Part 1 in our series on NetApp FlexClones and VMware discussed in greater detail some of the advantages of using FlexClones for VM provisioning. In that article, we saw that using FlexClones can greatly reduce both the storage required for new VMs as well as the time required to provision new VMs, especially when the storage needed by the VMs is large. Both of these advantages can be very compelling.
However, in order to make an informed decision about whether we should use FlexClones we must also look at the disadvantages of this approach. In this part of the series, we’ll take a look at some of those disadvantages.
Just as there were two key advantages to using FlexClones, there are also two key disadvantages to using FlexClones:
- First, the use of FlexClones (unless properly architected) may cause installations to bump up against the maximum number of LUN IDs available (255), or the maximum number of LUNs that may be opened concurrently by all virtual machines (256). (Both of those numbers were taken from the “Configuration Maximums for VMware Infrastructure 3†white paper, available here.) Unless properly architected, this means that your installation could be limited to about 250 virtual machines. Note that there are ways around this limitation; see below.
- Second, there is currently no integration from either Network Appliance or VMware to help automate the process of using FlexClones for VM provisioning. As shown in my technical article on how to use FlexClones for VM provisioning, there are a number of manual steps currently, and users seeking a greater level of automation must create their own scripts or hope that someone else already has written scripts they can re-use.
While these are the biggest disadvantages (in my opinion) there are also a number of other, smaller disadvantages as well:
- Using FlexClones for VM provisioning blurs the operational responsibilities of the SAN administrators and the server administrators; SAN administrators are now responsible for provisioning new VMs via FlexClones.

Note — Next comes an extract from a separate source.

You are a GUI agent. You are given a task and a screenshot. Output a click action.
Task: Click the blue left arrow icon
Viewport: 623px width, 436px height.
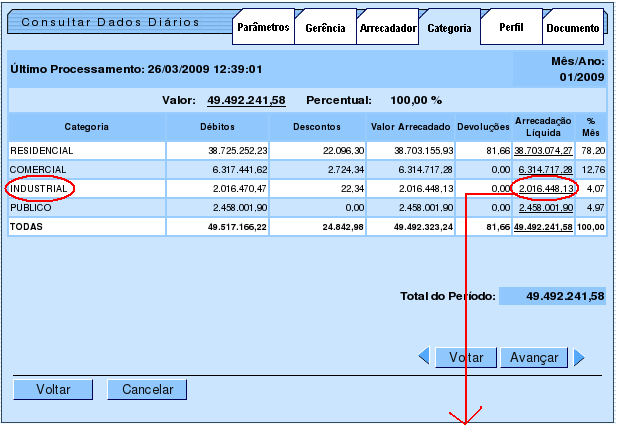pyautogui.click(x=423, y=357)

- Using FlexClones for VM provisioning adds complexity to the solution, making it harder to troubleshoot and administer over time.
- Making the most of the FlexClone space-conserving functionality requires more specialized VM configuration, such as dedicated VMDKs for pagefiles/swap partitions on separate LUNs.
These limitations can really derail the use of FlexClones in larger deployments. Ironically, it’s the larger deployments where the advantages of FlexClones are the most significant. In larger environments, there are typically dedicated SAN administrators and dedicated VMware/VI3 administrators. Introducing the use of FlexClones in this type of environment now begs the question: who’s responsible for provisioning VMs?
While some of these disadvantages are inherent in the solution, there is a workaround for one of them, and that’s the maximum number of LUN IDs/LUNs. Because each FlexClone is a separate LUN with a separate LUN ID, your installation will be limited to about 250 LUNs. If you only place one VM per LUN, then you’ll be limited to about 250 VMs. However, if we instead take the practice of placing multiple VMs—each of them prepared for cloning as described in my how-to article—then we can easily scale the number of VMs. For example, we could create a master VMFS datastore that had 10 VMs built and prepared for cloning, then deploy FlexClones for each group of 10 VMs that were needed. Using this technique, it would be reasonably easy to scale this solution to support 2,500 VMs (250 VMFS datastores with 10 VMs each). (Of course, 1,500 VMs is the configuration maximum for a single VirtualCenter management server.)
In summary, the use of FlexClones for VMware environments has some very compelling advantages, and some very significant disadvantages. It will be up to each organization to weigh these pros and cons against the specifics of their company to determine which route to take. At least now you have some information upon which to base your decision.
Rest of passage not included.